The bee is bathing in a “galaxy of purple aster” when she accidentally elbows it. They accordion and then they seperate. But here the poem becomes about something else.
“We’re both shaken / by the brokenness of surprise.” This is about more than a woman encountering a bee or wasp. The phrase is about all surprises. It’s strange wording makes me wonder, are we broken by surprise? is a surprise just anything that breaks us? It’s an odd and intriguing way of describing the encounter and it elevates the experience from a singular instance in the garden to a more general meditation on life.
The speaker compares the bee to a lover, which is significant. Once he “lies down in the late July night” all she has left of him is a “raised scar, burning like a silver dollar.”
If we look at this as an emblem of a human relationship, then the raised scar is symbolic of many things. The lingering love, the anger, the hurt, and in this case, the unborn child, “burning like a silver dollar. Seen to with wet tea bags and copper pennies./ the way we try to exorcise toxins.”
Notice the subtle shift here from “I” to “we.” The speaker is telling us that she’s speaking here, not just about herself, but about something that applies to all people. Whenever we get a hurt we try to heal it by removing the substance that is hurting us.
She gives the examples of using tea bags and pennies to try to sooth the wound of the sting, but then she gives other examples, the basin next to the crib and the vaccuum in the guest room. Those two items, a crib and a vaccuum, though used separately, evoke the idea of an abortion. In this way she’s subtly nodding to the themes that she’s brought up earlier in the collection.
Making the metaphor clear
Next she says that when he left she couldn’t recognize herself anymore, and so she takes down the mirrors. This is another way of trying to remove what pains her. Yet, in spite of her own confusion, her body continues to work. Her heart beats, even though this surprises her.

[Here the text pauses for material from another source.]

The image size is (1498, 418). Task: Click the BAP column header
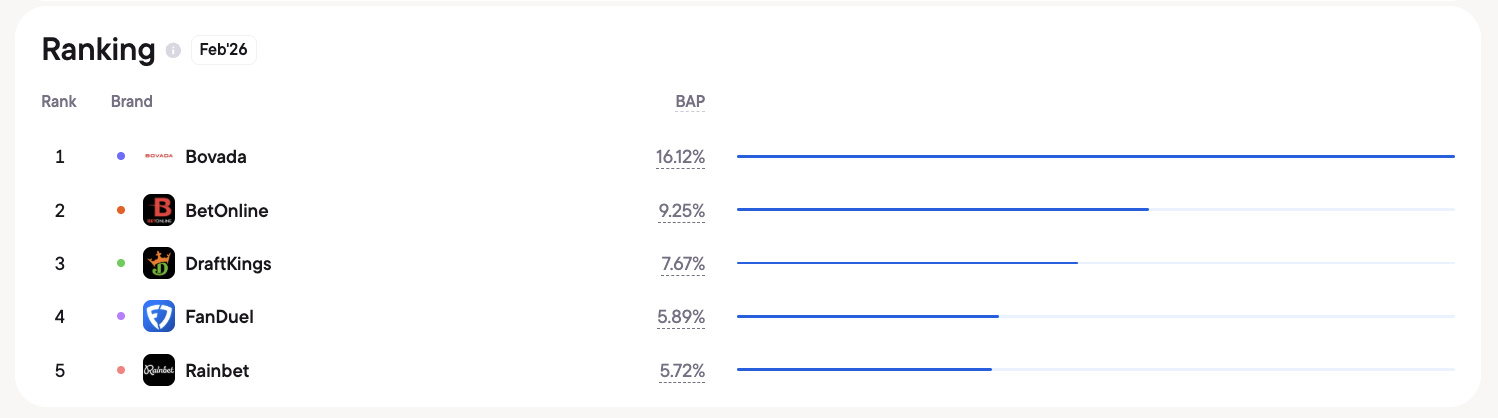(x=690, y=101)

Again, we come back to the body. The body goes on automatically. The heart keeps beating. The body begins to heal. This is what the speaker of the poem discovers - that her body can outlast death - and I think this refers to the death of the child, but also the death of the bee, the death of the relationship, maybe even the death of an old version of herself. By continuing to survive, continuing to let the heart beat, the speaker is able to wait out the injury, and, though it surprises her, she is able to heal.